#### Data to use ####
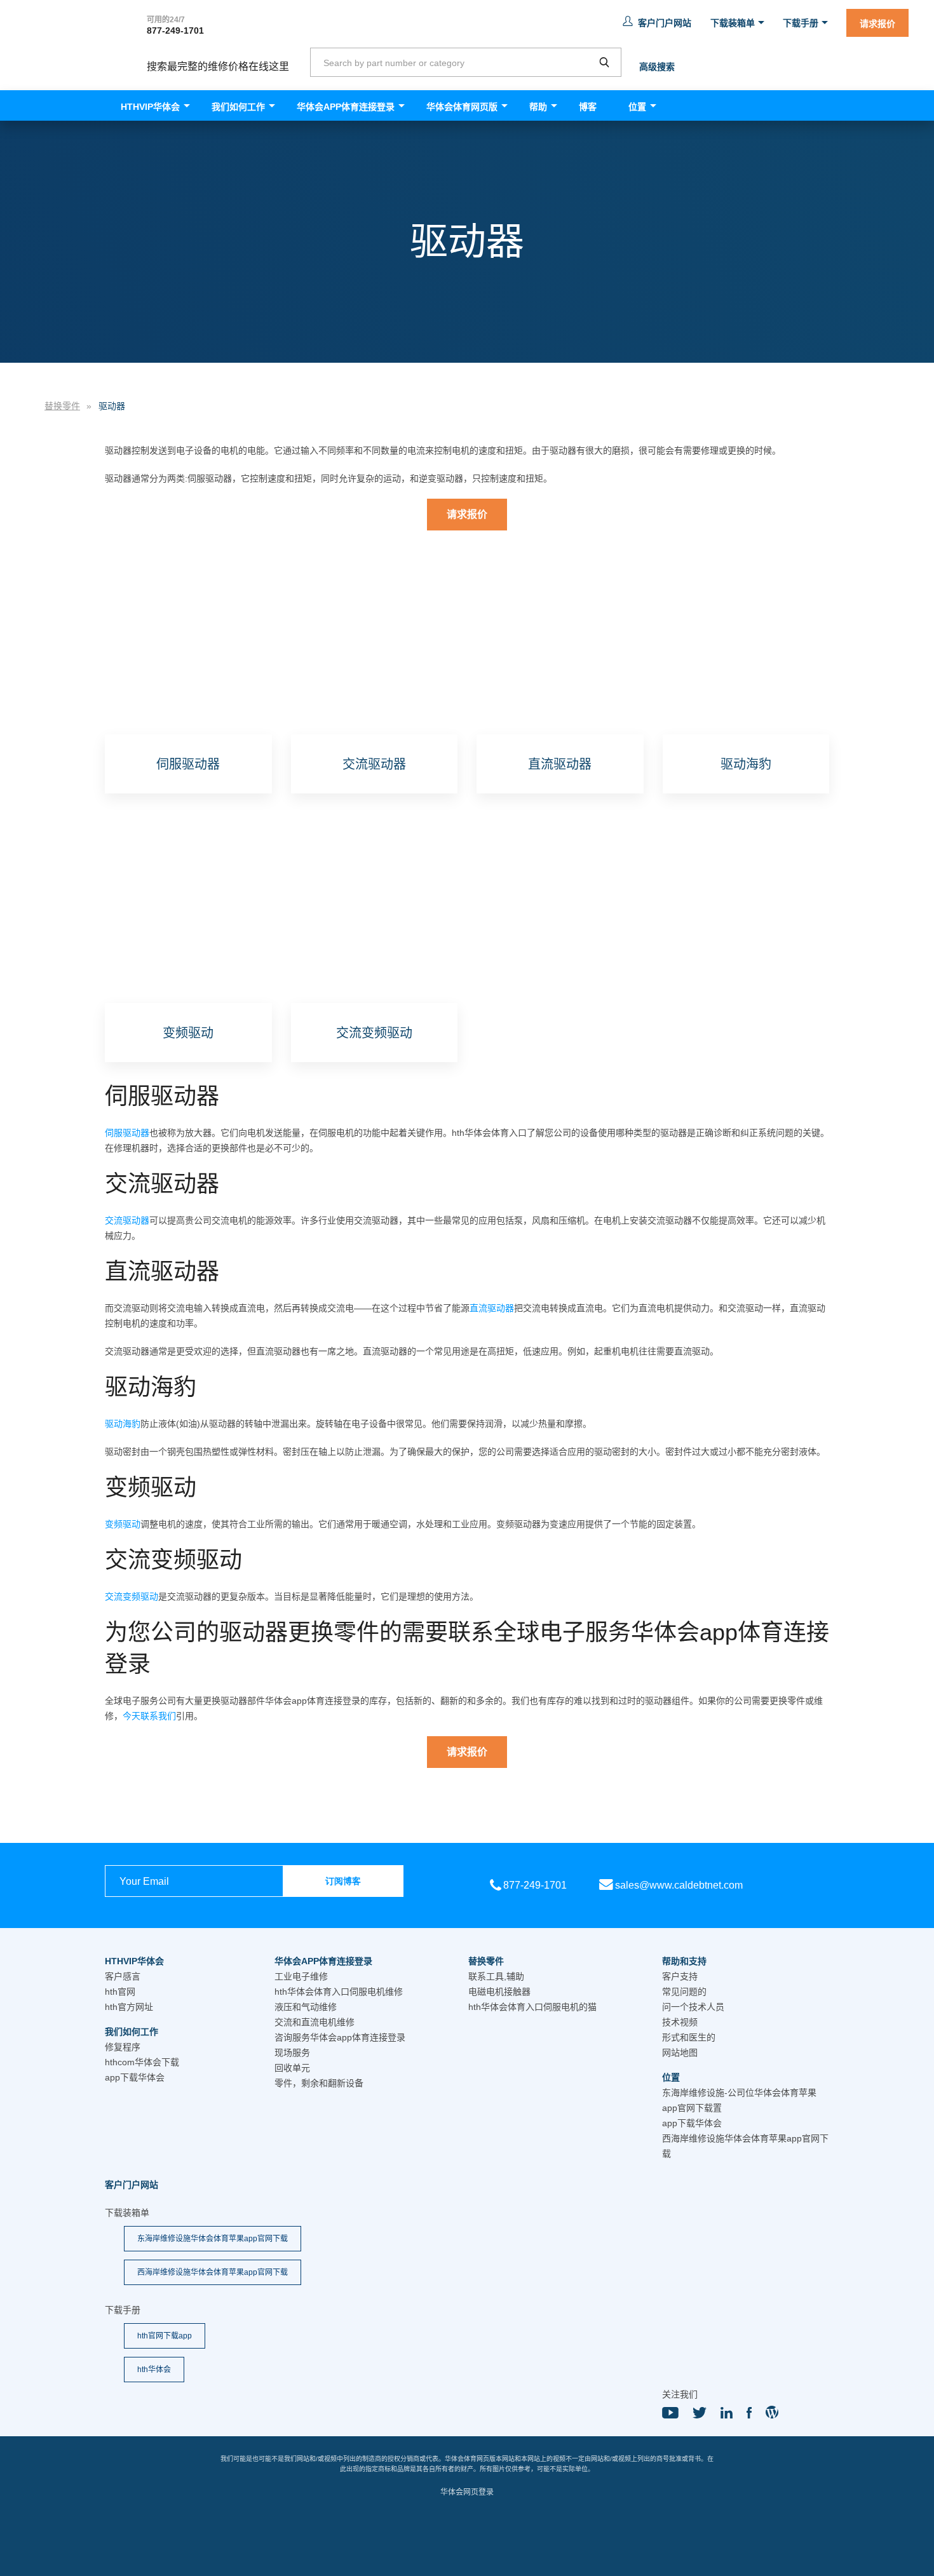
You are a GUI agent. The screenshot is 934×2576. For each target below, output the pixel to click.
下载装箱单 (732, 22)
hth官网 (120, 1991)
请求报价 (877, 23)
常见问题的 (684, 1991)
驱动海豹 (122, 1424)
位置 (637, 107)
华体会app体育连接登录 (346, 107)
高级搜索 (657, 67)
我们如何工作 (238, 107)
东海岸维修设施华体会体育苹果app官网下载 (212, 2238)
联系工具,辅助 (496, 1976)
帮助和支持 (684, 1961)
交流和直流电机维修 (314, 2022)
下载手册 (800, 22)
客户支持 (680, 1976)
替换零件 (486, 1961)
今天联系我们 (149, 1716)
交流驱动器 (127, 1220)
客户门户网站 (664, 23)
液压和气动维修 (305, 2007)
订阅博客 (343, 1881)
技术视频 (680, 2022)
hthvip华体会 (150, 107)
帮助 (538, 107)
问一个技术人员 (693, 2007)
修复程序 (122, 2047)
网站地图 (680, 2052)
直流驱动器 (492, 1308)
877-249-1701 (175, 30)
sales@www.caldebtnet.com (679, 1885)
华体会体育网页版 (461, 107)
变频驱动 (122, 1524)
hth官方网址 (129, 2007)
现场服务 (292, 2052)
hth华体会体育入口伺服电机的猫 (532, 2007)
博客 (588, 107)
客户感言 (122, 1976)
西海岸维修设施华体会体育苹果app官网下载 (212, 2272)
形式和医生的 (688, 2037)
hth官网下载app (164, 2335)
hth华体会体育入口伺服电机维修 (338, 1991)
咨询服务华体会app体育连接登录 (339, 2037)
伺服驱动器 (127, 1133)
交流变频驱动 (131, 1596)
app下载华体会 (135, 2077)
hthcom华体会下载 (142, 2062)
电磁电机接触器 (499, 1991)
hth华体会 (154, 2369)
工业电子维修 (301, 1976)
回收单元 (292, 2068)
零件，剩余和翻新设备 (318, 2083)
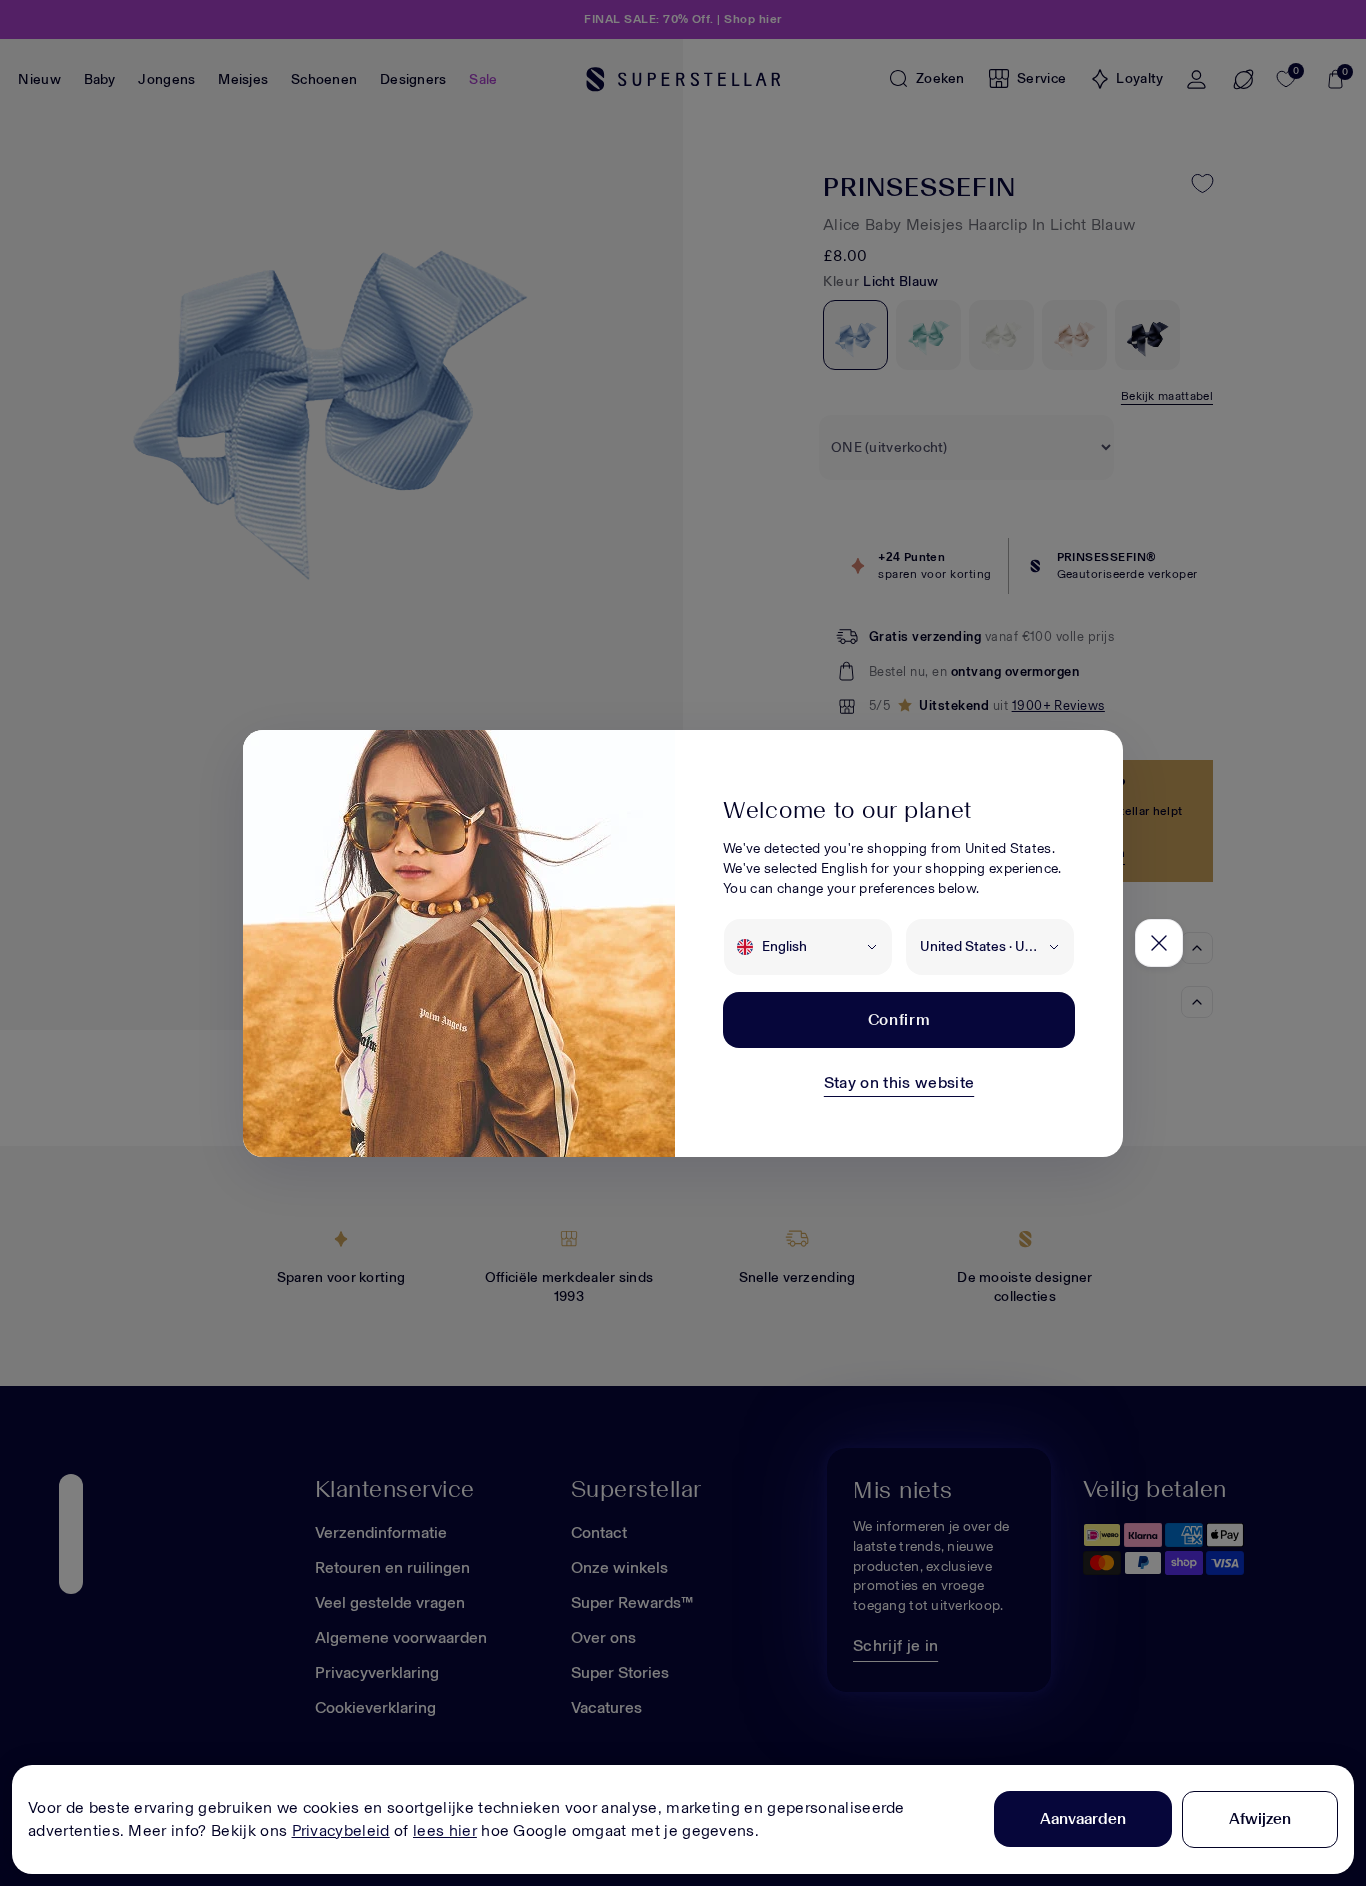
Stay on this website (899, 1082)
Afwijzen (1260, 1818)
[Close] (1159, 943)
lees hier (445, 1830)
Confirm (899, 1019)
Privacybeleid (341, 1830)
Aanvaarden (1083, 1818)
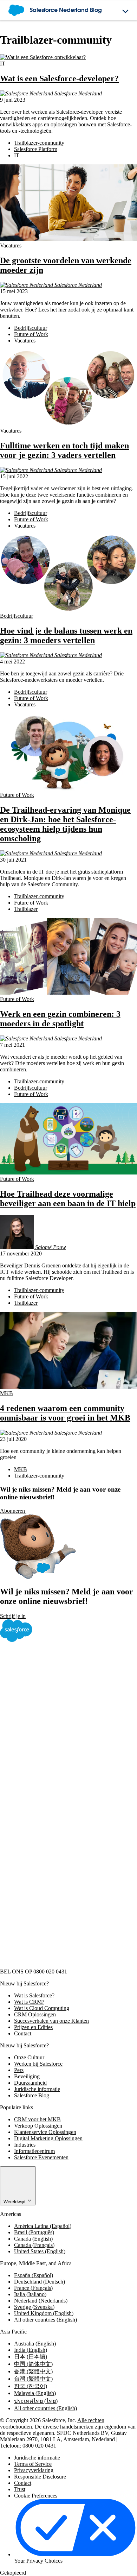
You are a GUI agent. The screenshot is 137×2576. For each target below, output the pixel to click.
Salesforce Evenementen (41, 2157)
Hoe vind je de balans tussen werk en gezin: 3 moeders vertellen (66, 635)
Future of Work (31, 334)
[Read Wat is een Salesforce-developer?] (43, 57)
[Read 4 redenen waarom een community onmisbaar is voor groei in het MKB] (68, 1387)
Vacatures (10, 245)
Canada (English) (33, 2239)
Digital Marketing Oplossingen (48, 2138)
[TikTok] (52, 1965)
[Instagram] (52, 1857)
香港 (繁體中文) (33, 2371)
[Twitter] (52, 1748)
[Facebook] (52, 1694)
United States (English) (39, 2251)
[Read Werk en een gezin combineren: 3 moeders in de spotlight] (68, 993)
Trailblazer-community (39, 143)
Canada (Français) (34, 2245)
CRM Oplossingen (35, 2014)
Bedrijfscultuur (30, 328)
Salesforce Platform (35, 149)
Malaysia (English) (35, 2393)
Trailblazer (26, 909)
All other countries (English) (45, 2320)
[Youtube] (52, 1911)
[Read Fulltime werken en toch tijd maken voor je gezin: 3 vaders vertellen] (68, 424)
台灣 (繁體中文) (33, 2379)
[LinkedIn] (52, 1803)
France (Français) (33, 2288)
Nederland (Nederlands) (40, 2301)
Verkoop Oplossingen (38, 2126)
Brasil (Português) (34, 2232)
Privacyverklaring (33, 2470)
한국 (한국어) (30, 2386)
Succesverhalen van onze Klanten (51, 2021)
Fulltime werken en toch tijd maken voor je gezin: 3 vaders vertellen (64, 450)
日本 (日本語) (30, 2357)
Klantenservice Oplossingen (45, 2132)
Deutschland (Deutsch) (39, 2282)
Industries (24, 2145)
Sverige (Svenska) (34, 2307)
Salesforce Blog (31, 2095)
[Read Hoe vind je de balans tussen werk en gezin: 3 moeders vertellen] (68, 609)
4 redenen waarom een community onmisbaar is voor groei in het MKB (65, 1413)
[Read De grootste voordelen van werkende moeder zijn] (68, 239)
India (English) (30, 2350)
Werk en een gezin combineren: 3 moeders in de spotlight (60, 1018)
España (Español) (33, 2275)
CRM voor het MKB (37, 2119)
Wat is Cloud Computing (41, 2008)
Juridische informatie (37, 2089)
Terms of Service (33, 2464)
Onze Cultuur (29, 2057)
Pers (19, 2070)
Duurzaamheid (30, 2083)
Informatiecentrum (34, 2151)
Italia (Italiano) (30, 2294)
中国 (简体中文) (33, 2364)
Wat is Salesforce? (34, 1995)
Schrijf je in (13, 1616)
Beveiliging (27, 2076)
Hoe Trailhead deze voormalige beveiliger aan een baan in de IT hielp (68, 1198)
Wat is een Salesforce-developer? (59, 78)
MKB (6, 1393)
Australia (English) (35, 2344)
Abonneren (13, 1511)
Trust (19, 2489)
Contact (22, 2033)
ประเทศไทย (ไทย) (36, 2401)
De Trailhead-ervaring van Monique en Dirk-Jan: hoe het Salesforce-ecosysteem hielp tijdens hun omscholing (65, 824)
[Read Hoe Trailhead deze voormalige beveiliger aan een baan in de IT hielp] (68, 1173)
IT (2, 64)
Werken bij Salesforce (38, 2064)
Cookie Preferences (35, 2496)
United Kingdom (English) (43, 2313)
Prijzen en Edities (33, 2027)
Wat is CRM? (29, 2002)
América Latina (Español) (42, 2226)
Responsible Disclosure (40, 2477)
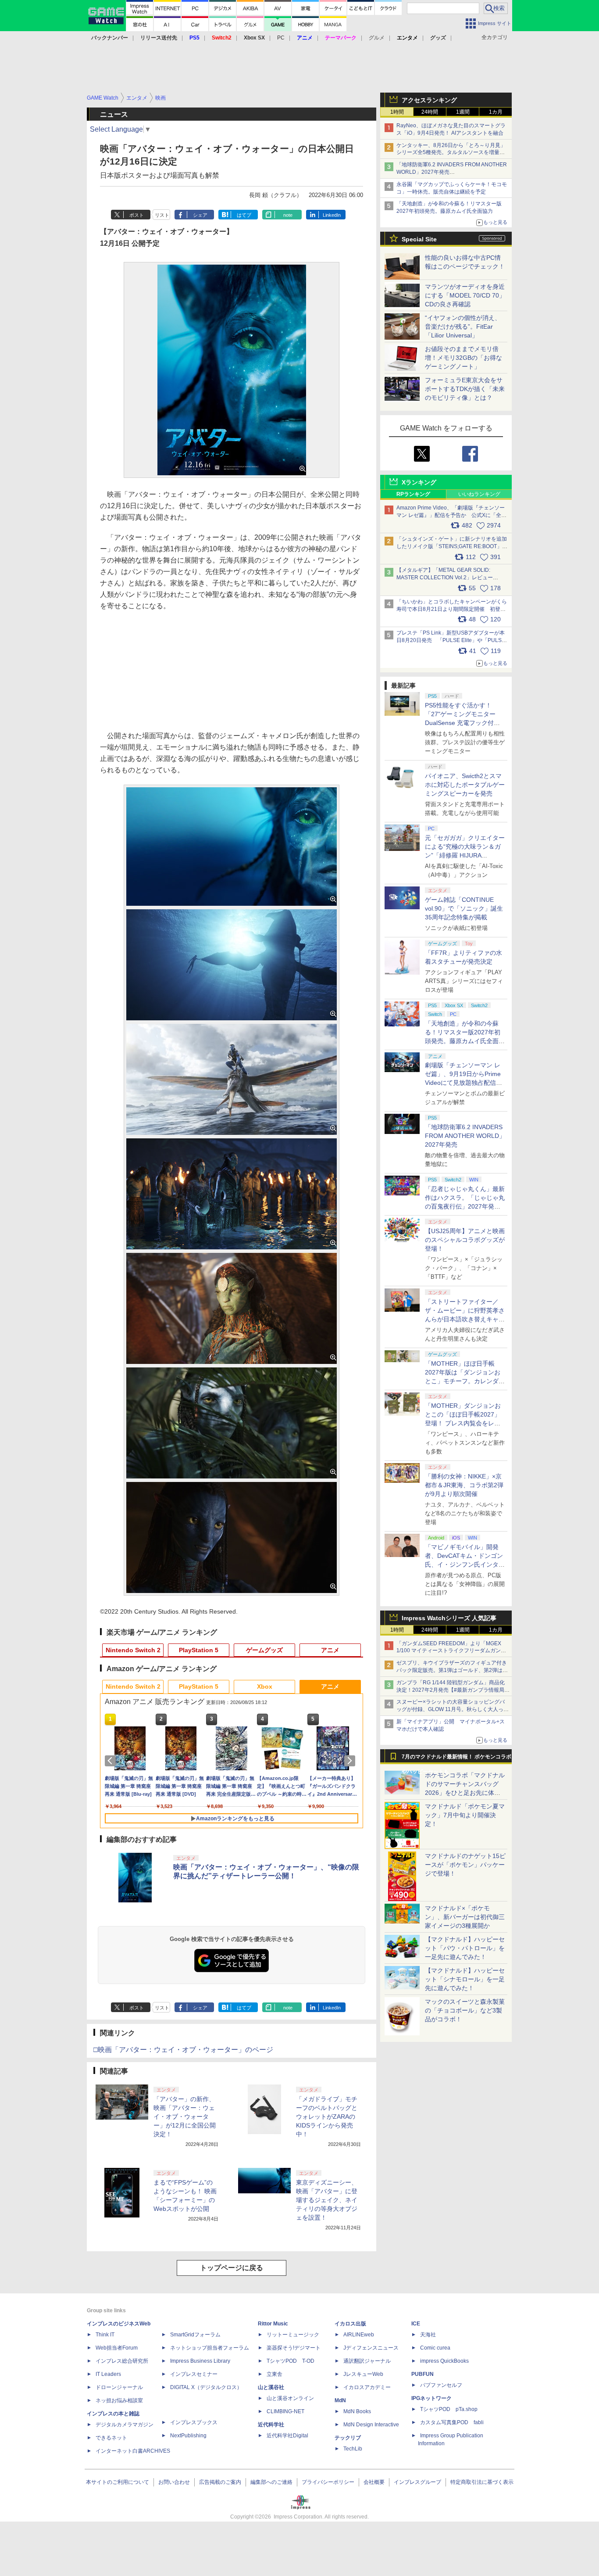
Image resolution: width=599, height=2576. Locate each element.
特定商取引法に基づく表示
####
*What you should do:* If a line contains the word "waarom", it counts; please state how many such lines the records above have, and nothing more.

*Answer for the task:* 2